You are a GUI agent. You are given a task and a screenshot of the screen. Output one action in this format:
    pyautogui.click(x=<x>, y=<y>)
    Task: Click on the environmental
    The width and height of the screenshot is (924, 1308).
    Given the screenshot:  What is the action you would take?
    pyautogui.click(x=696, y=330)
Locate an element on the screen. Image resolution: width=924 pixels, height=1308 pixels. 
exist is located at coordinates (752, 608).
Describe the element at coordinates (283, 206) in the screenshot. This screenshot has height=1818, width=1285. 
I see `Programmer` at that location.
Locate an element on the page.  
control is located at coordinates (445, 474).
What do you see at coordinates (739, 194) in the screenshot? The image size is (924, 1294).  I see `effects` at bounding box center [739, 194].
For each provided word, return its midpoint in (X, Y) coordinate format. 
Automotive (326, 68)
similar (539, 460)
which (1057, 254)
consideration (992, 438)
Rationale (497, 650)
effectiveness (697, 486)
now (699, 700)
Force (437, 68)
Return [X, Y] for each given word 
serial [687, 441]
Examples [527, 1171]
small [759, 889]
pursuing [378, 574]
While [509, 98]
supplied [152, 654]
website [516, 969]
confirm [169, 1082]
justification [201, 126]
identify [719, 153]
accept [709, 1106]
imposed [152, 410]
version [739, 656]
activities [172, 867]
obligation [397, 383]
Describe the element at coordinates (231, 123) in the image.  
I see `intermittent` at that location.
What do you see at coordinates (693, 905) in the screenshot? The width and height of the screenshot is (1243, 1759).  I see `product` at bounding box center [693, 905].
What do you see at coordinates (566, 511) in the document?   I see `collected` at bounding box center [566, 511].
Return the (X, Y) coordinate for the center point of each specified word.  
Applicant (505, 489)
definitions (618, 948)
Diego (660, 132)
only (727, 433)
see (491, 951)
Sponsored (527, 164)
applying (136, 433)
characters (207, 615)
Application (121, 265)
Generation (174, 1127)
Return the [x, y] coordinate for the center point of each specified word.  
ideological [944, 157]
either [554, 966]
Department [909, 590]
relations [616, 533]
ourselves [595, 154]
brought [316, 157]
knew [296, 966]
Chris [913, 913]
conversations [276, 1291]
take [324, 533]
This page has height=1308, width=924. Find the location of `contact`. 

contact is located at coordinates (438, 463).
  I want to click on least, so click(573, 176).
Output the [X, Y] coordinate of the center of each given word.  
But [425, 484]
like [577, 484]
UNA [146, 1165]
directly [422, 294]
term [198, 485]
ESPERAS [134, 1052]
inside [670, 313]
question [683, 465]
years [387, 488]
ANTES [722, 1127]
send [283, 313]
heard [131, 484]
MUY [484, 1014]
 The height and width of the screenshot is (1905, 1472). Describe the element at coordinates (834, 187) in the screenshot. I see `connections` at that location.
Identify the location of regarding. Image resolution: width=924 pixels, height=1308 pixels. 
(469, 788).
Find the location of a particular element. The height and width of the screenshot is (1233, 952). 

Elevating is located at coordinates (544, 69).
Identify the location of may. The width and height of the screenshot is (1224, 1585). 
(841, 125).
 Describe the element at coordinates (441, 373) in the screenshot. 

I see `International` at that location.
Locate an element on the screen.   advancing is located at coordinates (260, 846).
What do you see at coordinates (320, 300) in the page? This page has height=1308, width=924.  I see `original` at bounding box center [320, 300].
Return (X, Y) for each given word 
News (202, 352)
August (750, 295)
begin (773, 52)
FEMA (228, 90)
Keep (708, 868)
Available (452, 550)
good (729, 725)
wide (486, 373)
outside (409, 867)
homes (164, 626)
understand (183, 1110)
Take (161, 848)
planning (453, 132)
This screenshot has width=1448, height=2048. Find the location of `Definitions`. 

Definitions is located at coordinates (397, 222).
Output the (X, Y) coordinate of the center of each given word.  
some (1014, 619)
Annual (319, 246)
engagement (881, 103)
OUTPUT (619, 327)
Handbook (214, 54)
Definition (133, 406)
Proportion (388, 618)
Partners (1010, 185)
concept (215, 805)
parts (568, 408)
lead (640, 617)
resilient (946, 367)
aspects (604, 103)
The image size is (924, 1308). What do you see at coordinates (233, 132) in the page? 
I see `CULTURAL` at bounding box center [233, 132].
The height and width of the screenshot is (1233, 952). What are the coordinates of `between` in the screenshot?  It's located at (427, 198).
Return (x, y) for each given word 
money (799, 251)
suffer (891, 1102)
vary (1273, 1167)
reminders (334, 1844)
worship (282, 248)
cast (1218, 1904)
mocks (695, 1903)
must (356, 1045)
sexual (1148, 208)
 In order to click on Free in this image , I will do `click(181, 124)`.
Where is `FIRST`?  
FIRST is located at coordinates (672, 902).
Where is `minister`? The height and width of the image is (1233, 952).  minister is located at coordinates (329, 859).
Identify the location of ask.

» Brief:
Render the listing above as a Markdown table with the columns "Row" and "Listing line", one line per row and blank lines omitted.

» Response to the task:
| Row | Listing line |
|---|---|
| 1 | You are a GUI agent. You are given a task and a screenshot of the screen. Output one action in this format: |
| 2 |     pyautogui.click(x=<x>, y=<y>) |
| 3 |     Task: Click on the environmental |
| 4 |     The width and height of the screenshot is (924, 1308). |
| 5 |     Given the screenshot:  What is the action you would take? |
| 6 |     pyautogui.click(x=696, y=330) |
| 7 | Locate an element on the screen. Image resolution: width=924 pixels, height=1308 pixels.  |
| 8 | exist is located at coordinates (752, 608). |
| 9 | Describe the element at coordinates (283, 206) in the screenshot. This screenshot has height=1818, width=1285.  |
| 10 | I see `Programmer` at that location. |
| 11 | Locate an element on the page.   |
| 12 | control is located at coordinates (445, 474). |
| 13 | What do you see at coordinates (739, 194) in the screenshot? The image size is (924, 1294).  I see `effects` at bounding box center [739, 194]. |
| 14 | For each provided word, return its midpoint in (X, Y) coordinate format.  |
| 15 | Automotive (326, 68) |
| 16 | similar (539, 460) |
| 17 | which (1057, 254) |
| 18 | consideration (992, 438) |
| 19 | Rationale (497, 650) |
| 20 | effectiveness (697, 486) |
| 21 | now (699, 700) |
| 22 | Force (437, 68) |
| 23 | Return [X, Y] for each given word  |
| 24 | serial [687, 441] |
| 25 | Examples [527, 1171] |
| 26 | small [759, 889] |
| 27 | pursuing [378, 574] |
| 28 | While [509, 98] |
| 29 | supplied [152, 654] |
| 30 | website [516, 969] |
| 31 | confirm [169, 1082] |
| 32 | justification [201, 126] |
| 33 | identify [719, 153] |
| 34 | accept [709, 1106] |
| 35 | imposed [152, 410] |
| 36 | version [739, 656] |
| 37 | activities [172, 867] |
| 38 | obligation [397, 383] |
| 39 | Describe the element at coordinates (231, 123) in the image.   |
| 40 | I see `intermittent` at that location. |
| 41 | What do you see at coordinates (693, 905) in the screenshot? The width and height of the screenshot is (1243, 1759).  I see `product` at bounding box center [693, 905]. |
| 42 | What do you see at coordinates (566, 511) in the document?   I see `collected` at bounding box center [566, 511]. |
| 43 | Return the (X, Y) coordinate for the center point of each specified word.   |
| 44 | Applicant (505, 489) |
| 45 | definitions (618, 948) |
| 46 | Diego (660, 132) |
| 47 | only (727, 433) |
| 48 | see (491, 951) |
| 49 | Sponsored (527, 164) |
| 50 | applying (136, 433) |
| 51 | characters (207, 615) |
| 52 | Application (121, 265) |
| 53 | Generation (174, 1127) |
| 54 | Return the [x, y] coordinate for the center point of each specified word.   |
| 55 | ideological [944, 157] |
| 56 | either [554, 966] |
| 57 | Department [909, 590] |
| 58 | relations [616, 533] |
| 59 | ourselves [595, 154] |
| 60 | brought [316, 157] |
| 61 | knew [296, 966] |
| 62 | Chris [913, 913] |
| 63 | conversations [276, 1291] |
| 64 | take [324, 533] |
| 65 | This page has height=1308, width=924. Find the location of `contact`.  |
| 66 | contact is located at coordinates (438, 463). |
| 67 |   I want to click on least, so click(573, 176). |
| 68 | Output the [X, Y] coordinate of the center of each given word.   |
| 69 | But [425, 484] |
| 70 | like [577, 484] |
| 71 | UNA [146, 1165] |
| 72 | directly [422, 294] |
| 73 | term [198, 485] |
| 74 | ESPERAS [134, 1052] |
| 75 | inside [670, 313] |
| 76 | question [683, 465] |
| 77 | years [387, 488] |
| 78 | ANTES [722, 1127] |
| 79 | send [283, 313] |
| 80 | heard [131, 484] |
| 81 | MUY [484, 1014] |
| 82 |  The height and width of the screenshot is (1905, 1472). Describe the element at coordinates (834, 187) in the screenshot. I see `connections` at that location. |
| 83 | Identify the location of regarding. Image resolution: width=924 pixels, height=1308 pixels.  |
| 84 | (469, 788). |
| 85 | Find the location of a particular element. The height and width of the screenshot is (1233, 952).  |
| 86 | Elevating is located at coordinates (544, 69). |
| 87 | Identify the location of may. The width and height of the screenshot is (1224, 1585).  |
| 88 | (841, 125). |
| 89 |  Describe the element at coordinates (441, 373) in the screenshot.  |
| 90 | I see `International` at that location. |
| 91 | Locate an element on the screen.   advancing is located at coordinates (260, 846). |
| 92 | What do you see at coordinates (320, 300) in the page? This page has height=1308, width=924.  I see `original` at bounding box center [320, 300]. |
| 93 | Return (X, Y) for each given word  |
| 94 | News (202, 352) |
| 95 | August (750, 295) |
| 96 | begin (773, 52) |
| 97 | FEMA (228, 90) |
| 98 | Keep (708, 868) |
| 99 | Available (452, 550) |
| 100 | good (729, 725) |
| 101 | wide (486, 373) |
| 102 | outside (409, 867) |
| 103 | homes (164, 626) |
| 104 | understand (183, 1110) |
| 105 | Take (161, 848) |
| 106 | planning (453, 132) |
| 107 | This screenshot has width=1448, height=2048. Find the location of `Definitions`.  |
| 108 | Definitions is located at coordinates (397, 222). |
| 109 | Output the (X, Y) coordinate of the center of each given word.   |
| 110 | some (1014, 619) |
| 111 | Annual (319, 246) |
| 112 | engagement (881, 103) |
| 113 | OUTPUT (619, 327) |
| 114 | Handbook (214, 54) |
| 115 | Definition (133, 406) |
| 116 | Proportion (388, 618) |
| 117 | Partners (1010, 185) |
| 118 | concept (215, 805) |
| 119 | parts (568, 408) |
| 120 | lead (640, 617) |
| 121 | resilient (946, 367) |
| 122 | aspects (604, 103) |
| 123 | The image size is (924, 1308). What do you see at coordinates (233, 132) in the page?  |
| 124 | I see `CULTURAL` at bounding box center [233, 132]. |
| 125 | The height and width of the screenshot is (1233, 952). What are the coordinates of `between` in the screenshot?  It's located at (427, 198). |
| 126 | Return (x, y) for each given word  |
| 127 | money (799, 251) |
| 128 | suffer (891, 1102) |
| 129 | vary (1273, 1167) |
| 130 | reminders (334, 1844) |
| 131 | worship (282, 248) |
| 132 | cast (1218, 1904) |
| 133 | mocks (695, 1903) |
| 134 | must (356, 1045) |
| 135 | sexual (1148, 208) |
| 136 |  In order to click on Free in this image , I will do `click(181, 124)`. |
| 137 | Where is `FIRST`?   |
| 138 | FIRST is located at coordinates (672, 902). |
| 139 | Where is `minister`? The height and width of the image is (1233, 952).  minister is located at coordinates (329, 859). |
| 140 | Identify the location of ask. |